# New Acquisition from Phelps Farm Orchids



## suzyquec (Jun 16, 2016)

I called Paul at Phelps Farm several weeks ago with regards to buying a Paph. philippinense. But of course slippers are an addiction and I purchased 4 in the long run. A Paph Poulsbo (kolopakingii x praestans) in spike and its huge! A Paph Devayani (druryi x philippinense), a Paph philippinense and a Phrag Albopurpureum (Dominianum x schlimii). As you can see in the photos below they are all beautiful healthy plants and Paul could not be a nicer vendor to work with. For me its great to have slippers that do not need air conditioning!


----------



## gonewild (Jun 16, 2016)

No pics


----------



## JAB (Jun 16, 2016)

No orchids in the photos but a cute kitten!


----------



## NYEric (Jun 16, 2016)

Are you sure? oke:


----------



## suzyquec (Jun 16, 2016)

Now do you see the photos?


----------



## suzyquec (Jun 16, 2016)

Weird I see the photos, but I know what the issue is, I moved them into an album so the links were bad.


----------



## NYEric (Jun 16, 2016)

OK now. Thanks for sharing.


----------



## troy (Jun 16, 2016)

Whats the three not in bloom? Left to right? Then the bottom


----------



## Wendy (Jun 16, 2016)

Very, very nice!!!


----------



## suzyquec (Jun 16, 2016)

========================

_PROBLEMS TO WORK ON_
[1] In the orchid purchase thread, why did the photos fail to show for the other posters at first?
[2] Write the next part of the orchid purchase thread, starting with the body of suzyquec's last post.
The records below come from a separate source.

========================

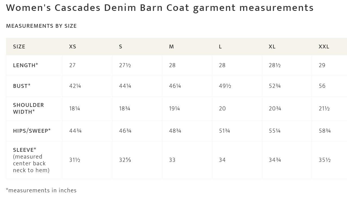Click the XXL bust value 56
The height and width of the screenshot is (198, 347).
tap(322, 86)
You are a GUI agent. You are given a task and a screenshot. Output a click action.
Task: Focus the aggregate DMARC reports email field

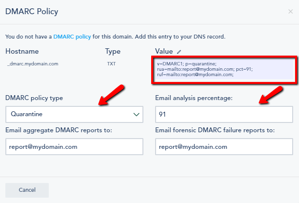tap(74, 146)
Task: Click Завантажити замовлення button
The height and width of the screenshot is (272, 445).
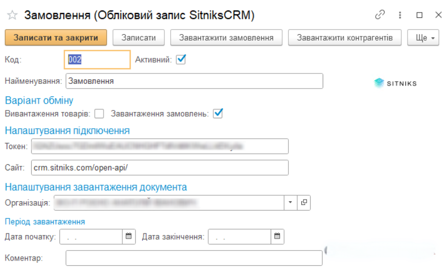Action: [226, 38]
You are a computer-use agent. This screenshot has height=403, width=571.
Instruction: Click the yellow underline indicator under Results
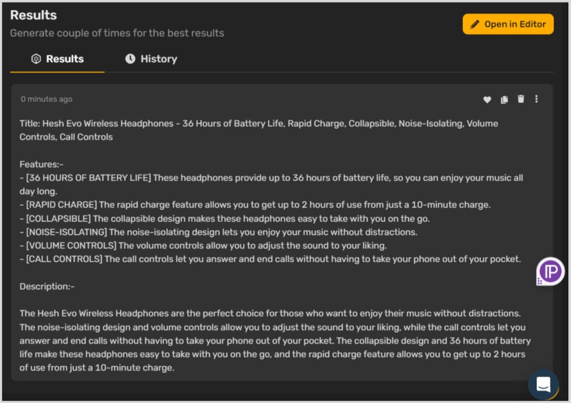(57, 72)

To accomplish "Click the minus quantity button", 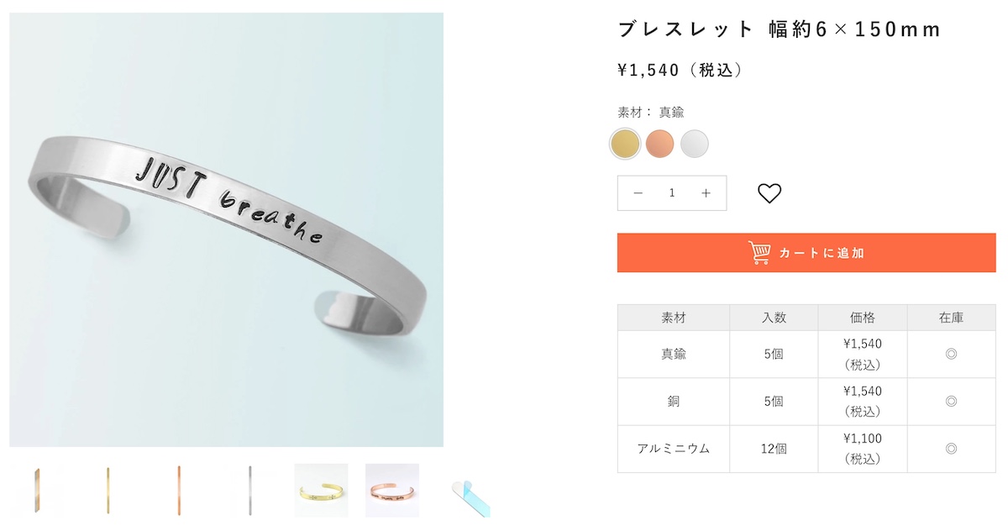I will click(x=638, y=193).
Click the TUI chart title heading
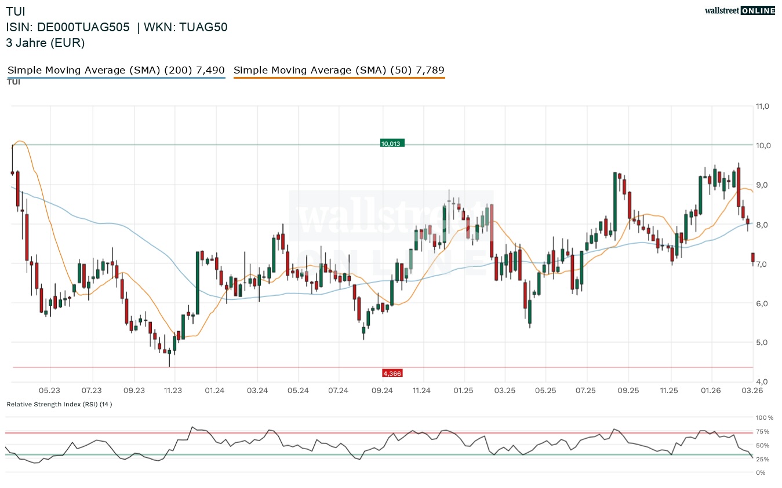Viewport: 782px width, 488px height. [16, 12]
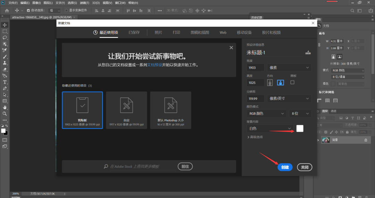The height and width of the screenshot is (198, 375).
Task: Click the white background color swatch
Action: [x=300, y=128]
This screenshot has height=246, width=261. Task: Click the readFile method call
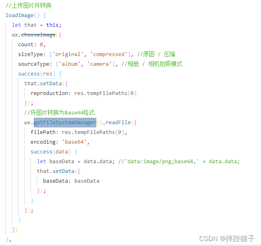(x=118, y=123)
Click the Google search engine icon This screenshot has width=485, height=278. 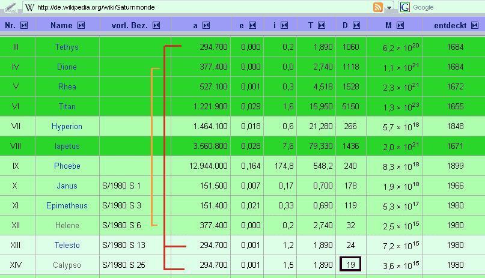coord(405,7)
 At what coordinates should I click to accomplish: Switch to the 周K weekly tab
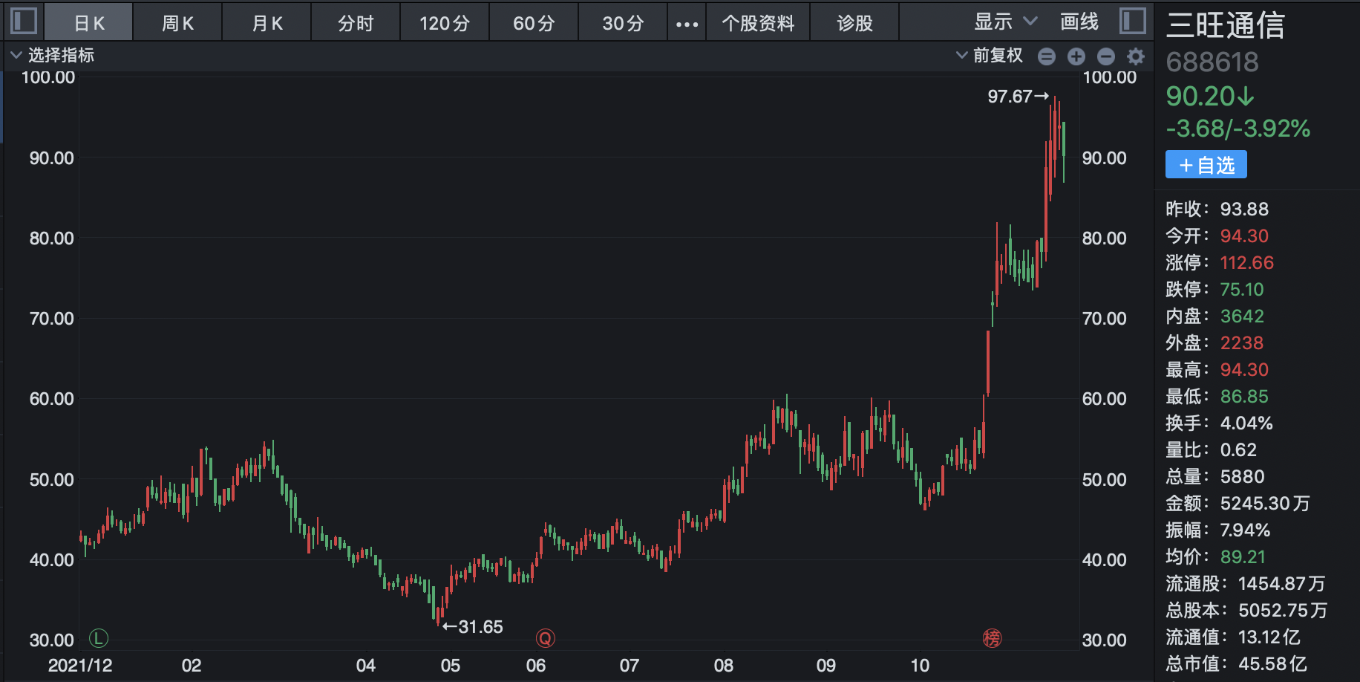[x=177, y=24]
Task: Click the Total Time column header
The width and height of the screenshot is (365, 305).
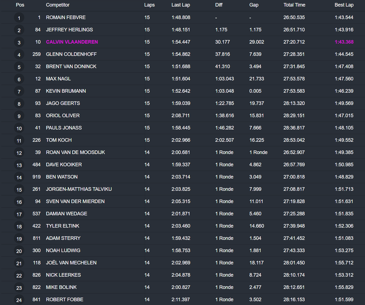Action: 294,5
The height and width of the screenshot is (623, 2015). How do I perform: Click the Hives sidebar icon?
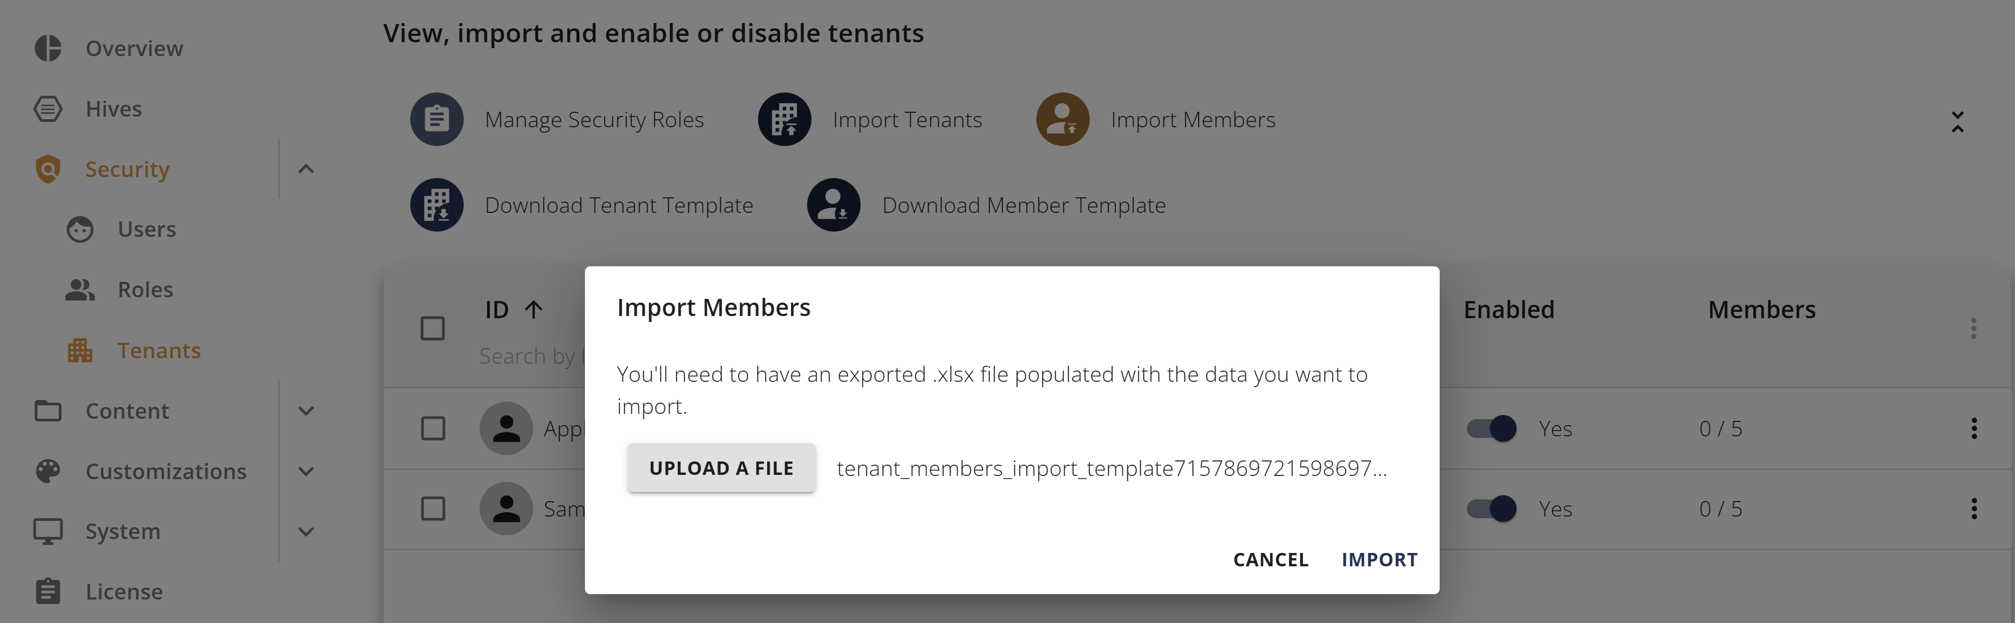click(48, 109)
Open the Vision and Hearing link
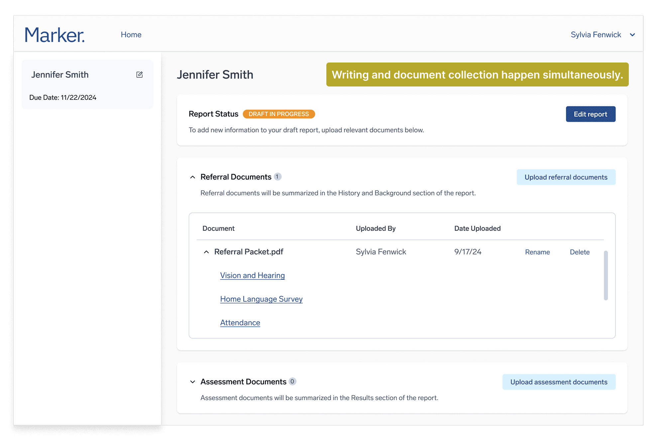 [x=252, y=275]
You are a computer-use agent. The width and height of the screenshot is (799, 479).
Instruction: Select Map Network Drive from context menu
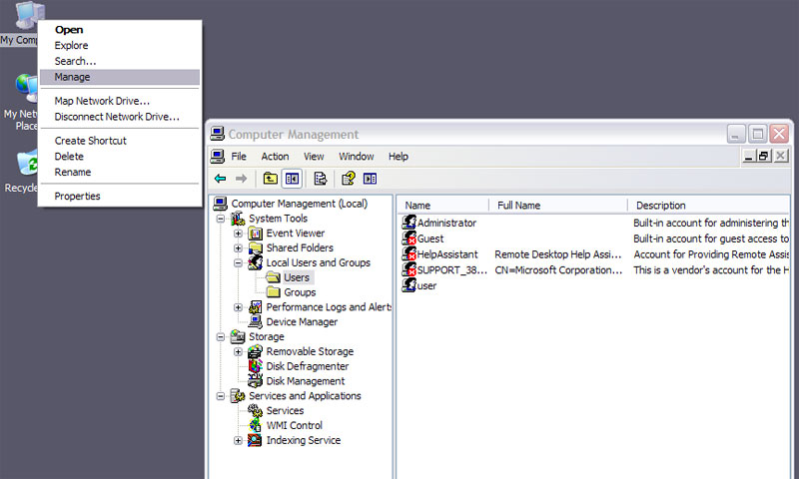[x=102, y=101]
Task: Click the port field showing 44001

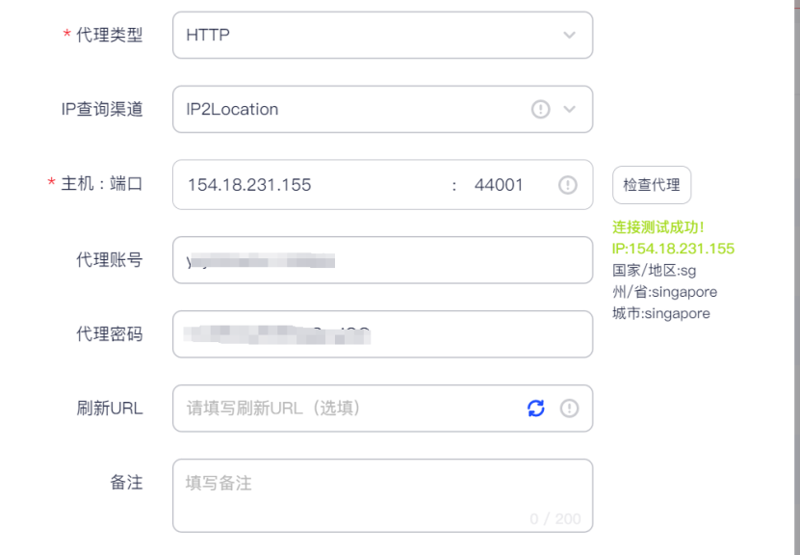Action: coord(499,185)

========================

_TASK RESULTS_
[1] suzyquec had moved the photos into an album, so the links were bad.

[2]
troy said:


> Whats the three not in bloom? Left to right? Then the bottom


Top L-R
Paph Devayani, Paph philippinense and Paph Chia Hua Dancer
Bottom L-R
Paph. rothschildianum (Atticus x Excelsior) (just finished blooming), Phrag albopurpureum and Paph Taiwan (just finished blooming)


----------



## troy (Jun 16, 2016)

Nice acquisitions, I almost got that poulsbo, but didn't, they look great!! I like paul, I always get good stuff from him, I got a paph frank booth that went into bloom after I repotted it and a paph paris


----------



## suzyquec (Jun 16, 2016)

Troy for me in south Florida having vendors like Paul at Phelps and Thanh at Springwater to talk with is great. The weather is so hot and humid that its nice to know what I can grow outside and not worry about, especially slippers.


----------



## troy (Jun 16, 2016)

Whats your current temps there?


----------



## Justin (Jun 16, 2016)

Nice!


----------



## suzyquec (Jun 16, 2016)

High 80's and 60% humidity.


----------



## troy (Jun 16, 2016)

Thats where I'm at with culture


----------



## suzyquec (Jun 16, 2016)

Not too bad now just wait for August when it will be in the 90's and 85% humidity.


----------



## NYEric (Jun 16, 2016)

Outside!? You better have lots of shade!


----------



## abax (Jun 16, 2016)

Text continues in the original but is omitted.